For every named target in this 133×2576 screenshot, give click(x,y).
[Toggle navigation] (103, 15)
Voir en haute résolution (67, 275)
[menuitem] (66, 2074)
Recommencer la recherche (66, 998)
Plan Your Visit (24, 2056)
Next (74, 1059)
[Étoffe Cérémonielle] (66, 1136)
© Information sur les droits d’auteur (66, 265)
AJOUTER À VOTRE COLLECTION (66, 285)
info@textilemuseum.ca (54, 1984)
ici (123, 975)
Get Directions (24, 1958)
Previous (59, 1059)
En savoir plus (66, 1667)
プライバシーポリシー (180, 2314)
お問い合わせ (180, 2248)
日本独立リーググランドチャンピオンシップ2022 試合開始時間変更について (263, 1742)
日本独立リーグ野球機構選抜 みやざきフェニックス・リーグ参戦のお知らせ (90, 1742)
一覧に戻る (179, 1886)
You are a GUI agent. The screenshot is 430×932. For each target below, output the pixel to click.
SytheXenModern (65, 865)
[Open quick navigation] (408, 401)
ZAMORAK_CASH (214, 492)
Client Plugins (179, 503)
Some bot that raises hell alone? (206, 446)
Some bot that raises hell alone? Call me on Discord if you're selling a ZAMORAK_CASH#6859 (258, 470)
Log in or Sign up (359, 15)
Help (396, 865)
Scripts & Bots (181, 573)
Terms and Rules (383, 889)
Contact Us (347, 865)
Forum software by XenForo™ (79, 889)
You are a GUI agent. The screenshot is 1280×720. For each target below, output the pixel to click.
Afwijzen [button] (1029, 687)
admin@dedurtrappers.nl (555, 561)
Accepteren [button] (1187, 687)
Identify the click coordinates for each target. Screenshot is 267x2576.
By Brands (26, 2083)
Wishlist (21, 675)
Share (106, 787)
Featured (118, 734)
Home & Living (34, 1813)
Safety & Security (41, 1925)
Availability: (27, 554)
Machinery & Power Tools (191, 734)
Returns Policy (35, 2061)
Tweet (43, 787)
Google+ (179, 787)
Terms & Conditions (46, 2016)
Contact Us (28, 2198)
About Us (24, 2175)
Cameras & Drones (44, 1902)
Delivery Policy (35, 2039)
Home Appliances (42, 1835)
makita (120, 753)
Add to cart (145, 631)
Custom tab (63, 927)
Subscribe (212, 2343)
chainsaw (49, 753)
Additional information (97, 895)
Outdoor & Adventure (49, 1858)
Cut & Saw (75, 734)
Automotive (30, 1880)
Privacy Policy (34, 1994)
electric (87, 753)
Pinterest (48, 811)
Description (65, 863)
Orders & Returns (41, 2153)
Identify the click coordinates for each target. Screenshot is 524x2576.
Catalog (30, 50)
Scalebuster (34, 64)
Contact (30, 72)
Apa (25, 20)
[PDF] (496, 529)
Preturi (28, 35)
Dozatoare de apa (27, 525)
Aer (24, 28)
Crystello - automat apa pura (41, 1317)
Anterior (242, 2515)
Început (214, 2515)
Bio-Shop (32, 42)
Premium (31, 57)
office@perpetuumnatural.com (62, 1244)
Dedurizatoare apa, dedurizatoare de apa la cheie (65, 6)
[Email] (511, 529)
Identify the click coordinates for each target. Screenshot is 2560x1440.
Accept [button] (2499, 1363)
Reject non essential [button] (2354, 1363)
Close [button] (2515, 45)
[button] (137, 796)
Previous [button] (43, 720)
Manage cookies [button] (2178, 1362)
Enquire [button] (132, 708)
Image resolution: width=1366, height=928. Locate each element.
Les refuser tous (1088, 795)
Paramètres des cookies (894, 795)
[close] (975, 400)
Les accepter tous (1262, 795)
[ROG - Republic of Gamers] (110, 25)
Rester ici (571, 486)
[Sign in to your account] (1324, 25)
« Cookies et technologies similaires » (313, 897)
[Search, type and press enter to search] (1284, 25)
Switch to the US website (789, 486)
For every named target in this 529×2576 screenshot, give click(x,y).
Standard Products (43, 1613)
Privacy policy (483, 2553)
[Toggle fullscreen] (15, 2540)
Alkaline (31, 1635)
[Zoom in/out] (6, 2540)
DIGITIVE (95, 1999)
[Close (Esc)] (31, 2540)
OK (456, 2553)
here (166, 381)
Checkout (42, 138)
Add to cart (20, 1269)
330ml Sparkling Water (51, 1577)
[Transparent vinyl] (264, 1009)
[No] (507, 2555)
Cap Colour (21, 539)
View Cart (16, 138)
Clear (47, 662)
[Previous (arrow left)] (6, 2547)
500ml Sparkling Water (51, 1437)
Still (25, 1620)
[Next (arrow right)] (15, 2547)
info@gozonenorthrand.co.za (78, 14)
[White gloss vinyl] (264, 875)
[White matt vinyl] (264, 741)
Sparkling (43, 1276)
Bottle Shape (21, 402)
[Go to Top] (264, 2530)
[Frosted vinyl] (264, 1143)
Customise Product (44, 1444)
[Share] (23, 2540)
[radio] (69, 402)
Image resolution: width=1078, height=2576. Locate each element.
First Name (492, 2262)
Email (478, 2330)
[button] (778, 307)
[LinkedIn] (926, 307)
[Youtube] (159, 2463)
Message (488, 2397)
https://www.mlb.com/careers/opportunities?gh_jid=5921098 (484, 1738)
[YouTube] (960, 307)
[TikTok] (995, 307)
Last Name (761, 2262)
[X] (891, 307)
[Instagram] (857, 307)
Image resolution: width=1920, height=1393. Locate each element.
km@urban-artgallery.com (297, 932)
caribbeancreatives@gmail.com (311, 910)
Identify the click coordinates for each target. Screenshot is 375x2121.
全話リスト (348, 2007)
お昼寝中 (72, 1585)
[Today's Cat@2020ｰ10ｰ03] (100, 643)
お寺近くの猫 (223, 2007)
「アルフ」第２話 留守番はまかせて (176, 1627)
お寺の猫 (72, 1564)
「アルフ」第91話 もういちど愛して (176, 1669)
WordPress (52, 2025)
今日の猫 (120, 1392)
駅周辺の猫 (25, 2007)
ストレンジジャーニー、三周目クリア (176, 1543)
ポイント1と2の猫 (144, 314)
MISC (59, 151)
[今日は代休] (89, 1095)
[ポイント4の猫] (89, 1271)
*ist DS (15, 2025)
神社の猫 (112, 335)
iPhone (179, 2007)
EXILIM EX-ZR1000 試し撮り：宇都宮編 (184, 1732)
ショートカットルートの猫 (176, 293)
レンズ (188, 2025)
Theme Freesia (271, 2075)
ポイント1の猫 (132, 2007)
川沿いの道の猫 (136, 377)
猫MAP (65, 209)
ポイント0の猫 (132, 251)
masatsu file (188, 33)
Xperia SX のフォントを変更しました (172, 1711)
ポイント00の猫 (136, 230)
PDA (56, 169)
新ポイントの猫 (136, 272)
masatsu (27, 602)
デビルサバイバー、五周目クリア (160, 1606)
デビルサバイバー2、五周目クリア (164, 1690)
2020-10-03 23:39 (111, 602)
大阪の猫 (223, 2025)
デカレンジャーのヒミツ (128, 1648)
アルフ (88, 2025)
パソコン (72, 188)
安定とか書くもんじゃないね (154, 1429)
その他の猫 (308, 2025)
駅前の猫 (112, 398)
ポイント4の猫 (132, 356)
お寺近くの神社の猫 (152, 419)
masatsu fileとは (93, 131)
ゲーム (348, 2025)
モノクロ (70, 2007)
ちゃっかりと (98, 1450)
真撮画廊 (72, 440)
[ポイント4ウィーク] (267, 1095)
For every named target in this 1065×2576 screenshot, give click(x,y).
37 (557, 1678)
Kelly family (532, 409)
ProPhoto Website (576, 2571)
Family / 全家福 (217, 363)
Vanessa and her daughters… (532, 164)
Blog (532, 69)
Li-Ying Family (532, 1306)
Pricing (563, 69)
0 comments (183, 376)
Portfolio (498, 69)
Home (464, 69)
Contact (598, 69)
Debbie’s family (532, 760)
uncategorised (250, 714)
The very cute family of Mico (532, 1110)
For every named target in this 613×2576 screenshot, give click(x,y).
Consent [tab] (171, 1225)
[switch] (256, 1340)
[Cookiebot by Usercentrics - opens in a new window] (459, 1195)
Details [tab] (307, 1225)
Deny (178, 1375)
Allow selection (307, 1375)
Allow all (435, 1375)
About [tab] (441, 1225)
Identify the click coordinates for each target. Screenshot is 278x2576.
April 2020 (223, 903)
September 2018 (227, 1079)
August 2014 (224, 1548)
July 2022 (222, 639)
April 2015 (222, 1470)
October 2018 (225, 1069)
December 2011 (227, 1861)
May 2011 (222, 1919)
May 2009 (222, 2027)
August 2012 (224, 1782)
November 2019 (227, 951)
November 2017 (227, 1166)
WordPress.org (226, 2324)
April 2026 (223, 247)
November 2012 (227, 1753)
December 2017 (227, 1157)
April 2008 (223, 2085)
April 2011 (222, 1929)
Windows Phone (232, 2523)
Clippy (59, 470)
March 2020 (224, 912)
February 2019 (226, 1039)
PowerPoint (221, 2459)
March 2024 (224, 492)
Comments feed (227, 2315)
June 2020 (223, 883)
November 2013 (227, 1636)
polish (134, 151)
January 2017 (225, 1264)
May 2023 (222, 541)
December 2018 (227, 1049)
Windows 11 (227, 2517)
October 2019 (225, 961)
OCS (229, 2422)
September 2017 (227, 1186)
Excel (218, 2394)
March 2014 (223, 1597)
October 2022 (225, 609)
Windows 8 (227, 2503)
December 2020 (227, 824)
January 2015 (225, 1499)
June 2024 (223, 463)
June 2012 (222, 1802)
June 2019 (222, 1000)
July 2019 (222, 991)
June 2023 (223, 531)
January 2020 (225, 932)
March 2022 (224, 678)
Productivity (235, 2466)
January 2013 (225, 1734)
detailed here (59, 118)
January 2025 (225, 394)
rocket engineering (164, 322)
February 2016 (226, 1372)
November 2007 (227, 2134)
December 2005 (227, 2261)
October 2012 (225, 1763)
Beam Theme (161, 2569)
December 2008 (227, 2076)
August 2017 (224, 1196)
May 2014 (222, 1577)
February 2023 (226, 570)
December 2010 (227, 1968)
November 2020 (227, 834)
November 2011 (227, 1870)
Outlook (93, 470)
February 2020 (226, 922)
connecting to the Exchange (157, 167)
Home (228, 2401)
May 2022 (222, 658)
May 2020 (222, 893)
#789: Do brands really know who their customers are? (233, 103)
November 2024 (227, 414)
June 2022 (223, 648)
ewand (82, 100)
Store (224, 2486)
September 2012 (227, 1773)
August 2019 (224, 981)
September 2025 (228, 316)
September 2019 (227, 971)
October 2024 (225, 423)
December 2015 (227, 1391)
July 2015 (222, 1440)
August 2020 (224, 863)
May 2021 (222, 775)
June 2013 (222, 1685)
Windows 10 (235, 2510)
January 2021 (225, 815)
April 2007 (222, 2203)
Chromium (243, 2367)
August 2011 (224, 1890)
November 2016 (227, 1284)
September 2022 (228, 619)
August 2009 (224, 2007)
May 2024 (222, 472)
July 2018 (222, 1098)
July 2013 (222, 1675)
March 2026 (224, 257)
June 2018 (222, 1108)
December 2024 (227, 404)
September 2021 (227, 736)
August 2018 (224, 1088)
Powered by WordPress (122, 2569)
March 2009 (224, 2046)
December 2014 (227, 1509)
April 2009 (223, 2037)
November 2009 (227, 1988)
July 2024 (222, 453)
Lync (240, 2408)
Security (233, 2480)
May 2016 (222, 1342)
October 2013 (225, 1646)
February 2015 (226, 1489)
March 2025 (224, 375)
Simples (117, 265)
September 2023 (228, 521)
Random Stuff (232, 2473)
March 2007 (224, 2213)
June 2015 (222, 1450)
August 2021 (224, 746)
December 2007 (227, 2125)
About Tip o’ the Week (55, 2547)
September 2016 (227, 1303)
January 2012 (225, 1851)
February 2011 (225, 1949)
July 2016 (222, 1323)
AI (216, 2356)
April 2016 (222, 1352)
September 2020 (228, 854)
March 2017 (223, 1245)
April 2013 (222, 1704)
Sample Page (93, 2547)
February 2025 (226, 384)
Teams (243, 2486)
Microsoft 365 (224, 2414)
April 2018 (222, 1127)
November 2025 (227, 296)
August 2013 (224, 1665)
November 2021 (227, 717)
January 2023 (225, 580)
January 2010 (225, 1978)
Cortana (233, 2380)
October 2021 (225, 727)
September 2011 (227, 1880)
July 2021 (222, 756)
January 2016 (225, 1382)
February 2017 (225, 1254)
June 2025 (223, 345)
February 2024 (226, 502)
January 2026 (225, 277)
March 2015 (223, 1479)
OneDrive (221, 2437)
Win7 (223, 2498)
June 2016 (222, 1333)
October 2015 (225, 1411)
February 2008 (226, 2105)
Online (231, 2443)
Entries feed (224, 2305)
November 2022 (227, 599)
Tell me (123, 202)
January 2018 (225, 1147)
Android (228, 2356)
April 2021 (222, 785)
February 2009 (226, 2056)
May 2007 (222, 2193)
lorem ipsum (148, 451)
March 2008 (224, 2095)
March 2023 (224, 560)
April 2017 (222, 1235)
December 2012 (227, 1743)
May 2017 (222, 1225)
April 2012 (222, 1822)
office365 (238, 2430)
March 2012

◇ ◇ ◇ ◇ ◇ ◇ ◇

What the exercise asks – As the answer, set down only the lines from the data above between the one holding "[switch] (256, 1340)" and the one holding "April 2015 (222, 1470)", inclusive, exactly as they read.

Written solution –
[switch] (256, 1340)
[Cookiebot by Usercentrics - opens in a new window] (459, 1195)
Details [tab] (307, 1225)
Deny (178, 1375)
Allow selection (307, 1375)
Allow all (435, 1375)
About [tab] (441, 1225)
Identify the click coordinates for each target. Screenshot is 278x2576.
April 2020 (223, 903)
September 2018 (227, 1079)
August 2014 (224, 1548)
July 2022 (222, 639)
April 2015 (222, 1470)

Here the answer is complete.